## Stated exercise A:
Reproduce the portion of the thread about running DeepSpeed with the MPI operator that starts with "Also it seems" and goes on through "script with deepspeed.".
## Stated exercise B:
Write the next part of the thread about running DeepSpeed with the MPI operator, following on from its last message.

## Quoted passage:

Also, I would suggest v2beta1 MPIJob for the deepspeed since https://github.com/kubeflow/training-operator/issues/1792#issuecomment-1519576554.

tenzen-y avatar May 26 '23 17:05 tenzen-y

Also it seems that https://github.com/kubeflow/mpi-operator/pull/549 has proof that v2beta1 can run deepspeed

alculquicondor avatar May 26 '23 17:05 alculquicondor

@alculquicondor @tenzen-y thanks for your kind help! maybe i should use v2beta1 for deepspeed. Anyway, I have executed #549 successfully even in v1, however it seems only cifar10_deepspeed.py needs no modifications, as for gan_deepspeed_train.py, the extra modification is necessary (like args.local_rank = int(os.environ['LOCAL_RANK'])). So #549 is only an example for applying mpi-operator with deepspeed, maybe we can do more for normally applying other script with deepspeed.

## Data entries:

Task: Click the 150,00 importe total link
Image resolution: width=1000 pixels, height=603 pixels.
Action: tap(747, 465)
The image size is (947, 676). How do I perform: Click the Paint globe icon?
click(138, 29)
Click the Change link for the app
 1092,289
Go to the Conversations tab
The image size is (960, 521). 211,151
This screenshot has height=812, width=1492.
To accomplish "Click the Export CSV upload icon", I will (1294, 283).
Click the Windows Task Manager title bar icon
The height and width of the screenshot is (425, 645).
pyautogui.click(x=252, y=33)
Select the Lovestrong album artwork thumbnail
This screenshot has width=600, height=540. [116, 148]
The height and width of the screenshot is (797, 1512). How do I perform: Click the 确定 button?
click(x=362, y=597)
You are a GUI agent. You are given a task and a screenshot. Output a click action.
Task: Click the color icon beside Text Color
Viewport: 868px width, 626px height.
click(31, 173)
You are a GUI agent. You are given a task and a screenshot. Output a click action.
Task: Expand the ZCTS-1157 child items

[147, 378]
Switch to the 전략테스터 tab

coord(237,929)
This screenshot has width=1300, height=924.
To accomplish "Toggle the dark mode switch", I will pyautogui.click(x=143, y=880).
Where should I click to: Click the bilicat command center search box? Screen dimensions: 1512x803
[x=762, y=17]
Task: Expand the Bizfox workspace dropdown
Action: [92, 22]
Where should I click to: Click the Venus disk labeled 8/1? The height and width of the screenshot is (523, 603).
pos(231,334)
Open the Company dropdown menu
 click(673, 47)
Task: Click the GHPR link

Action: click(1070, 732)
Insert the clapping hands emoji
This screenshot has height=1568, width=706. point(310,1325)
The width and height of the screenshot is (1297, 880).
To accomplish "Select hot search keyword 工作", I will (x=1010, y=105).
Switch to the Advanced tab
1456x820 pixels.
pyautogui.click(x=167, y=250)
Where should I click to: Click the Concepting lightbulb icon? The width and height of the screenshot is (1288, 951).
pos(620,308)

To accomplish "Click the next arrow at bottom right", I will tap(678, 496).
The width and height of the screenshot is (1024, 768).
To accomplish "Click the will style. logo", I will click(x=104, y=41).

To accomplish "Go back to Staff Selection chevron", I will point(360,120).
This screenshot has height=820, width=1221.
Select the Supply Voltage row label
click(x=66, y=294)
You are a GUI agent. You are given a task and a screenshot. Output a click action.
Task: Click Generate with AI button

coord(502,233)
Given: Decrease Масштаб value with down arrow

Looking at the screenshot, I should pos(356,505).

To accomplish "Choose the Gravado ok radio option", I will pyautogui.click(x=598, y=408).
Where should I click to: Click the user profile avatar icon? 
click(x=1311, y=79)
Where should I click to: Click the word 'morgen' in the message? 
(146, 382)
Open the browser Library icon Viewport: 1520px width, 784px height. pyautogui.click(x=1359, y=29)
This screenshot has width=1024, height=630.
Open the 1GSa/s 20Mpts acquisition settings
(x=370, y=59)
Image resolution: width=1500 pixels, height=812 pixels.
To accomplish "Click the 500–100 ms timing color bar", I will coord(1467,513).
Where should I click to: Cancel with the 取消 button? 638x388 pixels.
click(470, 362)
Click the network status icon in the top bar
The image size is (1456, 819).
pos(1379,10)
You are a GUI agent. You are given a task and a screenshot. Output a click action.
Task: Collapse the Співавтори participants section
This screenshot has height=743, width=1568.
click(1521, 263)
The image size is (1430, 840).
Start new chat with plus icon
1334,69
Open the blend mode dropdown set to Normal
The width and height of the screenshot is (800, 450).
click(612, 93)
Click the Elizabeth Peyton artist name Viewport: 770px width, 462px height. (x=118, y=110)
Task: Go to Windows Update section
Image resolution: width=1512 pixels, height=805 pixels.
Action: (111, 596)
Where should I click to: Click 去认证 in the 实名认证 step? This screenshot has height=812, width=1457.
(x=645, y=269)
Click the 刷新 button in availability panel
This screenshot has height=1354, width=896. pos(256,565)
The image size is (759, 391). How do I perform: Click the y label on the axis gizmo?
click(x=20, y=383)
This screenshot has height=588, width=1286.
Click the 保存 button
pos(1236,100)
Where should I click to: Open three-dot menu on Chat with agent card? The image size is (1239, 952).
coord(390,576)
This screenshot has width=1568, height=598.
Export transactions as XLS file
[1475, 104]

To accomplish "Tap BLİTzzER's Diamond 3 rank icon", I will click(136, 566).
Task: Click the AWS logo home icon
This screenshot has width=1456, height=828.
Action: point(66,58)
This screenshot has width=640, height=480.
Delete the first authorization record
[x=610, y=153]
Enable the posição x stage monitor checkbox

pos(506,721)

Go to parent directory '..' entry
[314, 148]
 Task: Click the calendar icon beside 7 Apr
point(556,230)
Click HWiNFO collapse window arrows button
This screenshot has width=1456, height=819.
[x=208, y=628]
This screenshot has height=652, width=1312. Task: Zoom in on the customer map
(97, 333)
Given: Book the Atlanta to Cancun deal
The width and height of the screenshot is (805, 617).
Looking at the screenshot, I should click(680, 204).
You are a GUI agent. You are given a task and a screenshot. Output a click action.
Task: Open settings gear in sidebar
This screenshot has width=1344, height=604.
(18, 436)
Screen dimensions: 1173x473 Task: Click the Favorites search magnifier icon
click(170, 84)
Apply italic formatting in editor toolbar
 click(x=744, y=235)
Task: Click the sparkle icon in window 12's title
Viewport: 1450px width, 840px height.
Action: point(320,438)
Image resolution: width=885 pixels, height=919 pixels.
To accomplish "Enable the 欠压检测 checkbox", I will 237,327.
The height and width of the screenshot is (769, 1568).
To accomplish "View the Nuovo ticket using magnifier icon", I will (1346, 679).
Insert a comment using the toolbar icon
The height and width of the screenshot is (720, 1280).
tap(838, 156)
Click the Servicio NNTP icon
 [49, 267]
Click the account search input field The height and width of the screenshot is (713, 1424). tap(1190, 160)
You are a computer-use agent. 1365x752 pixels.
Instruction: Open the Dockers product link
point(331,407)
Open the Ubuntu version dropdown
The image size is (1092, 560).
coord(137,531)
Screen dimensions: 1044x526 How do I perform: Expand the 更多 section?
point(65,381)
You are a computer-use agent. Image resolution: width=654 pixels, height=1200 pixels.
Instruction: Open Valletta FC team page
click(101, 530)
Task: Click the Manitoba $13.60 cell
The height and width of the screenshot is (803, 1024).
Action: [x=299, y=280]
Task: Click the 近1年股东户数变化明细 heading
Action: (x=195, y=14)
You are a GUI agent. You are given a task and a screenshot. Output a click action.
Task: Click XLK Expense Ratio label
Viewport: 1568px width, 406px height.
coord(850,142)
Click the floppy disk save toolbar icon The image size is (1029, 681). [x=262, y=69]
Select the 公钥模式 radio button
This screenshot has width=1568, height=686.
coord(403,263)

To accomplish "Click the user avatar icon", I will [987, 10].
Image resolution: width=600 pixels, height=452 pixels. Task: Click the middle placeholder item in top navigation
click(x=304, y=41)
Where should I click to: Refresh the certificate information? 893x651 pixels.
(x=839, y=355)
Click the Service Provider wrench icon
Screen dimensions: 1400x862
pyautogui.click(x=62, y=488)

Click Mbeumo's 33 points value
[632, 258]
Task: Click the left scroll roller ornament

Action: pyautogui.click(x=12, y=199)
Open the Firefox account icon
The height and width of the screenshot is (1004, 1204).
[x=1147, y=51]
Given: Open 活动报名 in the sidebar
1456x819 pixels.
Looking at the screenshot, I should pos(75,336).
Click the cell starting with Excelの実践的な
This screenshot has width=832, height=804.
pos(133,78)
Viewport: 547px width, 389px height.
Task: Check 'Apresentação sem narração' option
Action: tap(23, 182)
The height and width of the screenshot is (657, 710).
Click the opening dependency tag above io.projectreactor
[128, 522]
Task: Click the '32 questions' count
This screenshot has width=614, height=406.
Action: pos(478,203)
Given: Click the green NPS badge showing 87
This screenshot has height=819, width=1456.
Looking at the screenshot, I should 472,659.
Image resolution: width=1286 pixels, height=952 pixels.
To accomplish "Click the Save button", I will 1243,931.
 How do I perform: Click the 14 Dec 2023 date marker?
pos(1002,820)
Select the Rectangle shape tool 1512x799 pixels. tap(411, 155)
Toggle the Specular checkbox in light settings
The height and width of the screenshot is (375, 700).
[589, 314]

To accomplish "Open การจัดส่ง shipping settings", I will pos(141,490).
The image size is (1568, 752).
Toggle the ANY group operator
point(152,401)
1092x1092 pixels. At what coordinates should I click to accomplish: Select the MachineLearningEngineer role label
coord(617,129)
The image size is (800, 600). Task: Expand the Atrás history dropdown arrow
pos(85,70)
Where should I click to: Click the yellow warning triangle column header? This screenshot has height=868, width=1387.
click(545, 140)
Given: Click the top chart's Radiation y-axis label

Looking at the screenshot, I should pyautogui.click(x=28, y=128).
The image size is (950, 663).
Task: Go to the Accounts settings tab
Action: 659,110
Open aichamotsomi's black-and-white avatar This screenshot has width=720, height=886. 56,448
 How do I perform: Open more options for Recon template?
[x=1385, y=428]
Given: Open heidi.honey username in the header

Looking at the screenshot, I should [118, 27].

## Task answer A:
Also it seems that https://github.com/kubeflow/mpi-operator/pull/549 has proof that v2beta1 can run deepspeed

alculquicondor avatar May 26 '23 17:05 alculquicondor

@alculquicondor @tenzen-y thanks for your kind help! maybe i should use v2beta1 for deepspeed. Anyway, I have executed #549 successfully even in v1, however it seems only cifar10_deepspeed.py needs no modifications, as for gan_deepspeed_train.py, the extra modification is necessary (like args.local_rank = int(os.environ['LOCAL_RANK'])). So #549 is only an example for applying mpi-operator with deepspeed, maybe we can do more for normally applying other script with deepspeed.

## Task answer B:
ThomaswellY avatar May 29 '23 00:05 ThomaswellY

@ThomaswellY Thank you for the report!

So https://github.com/kubeflow/mpi-operator/pull/549 is only an example for applying mpi-operator with deepspeed, maybe we can do more for normally applying other script with deepspeed.

Feel free to open PRs. I'm happy to review them :)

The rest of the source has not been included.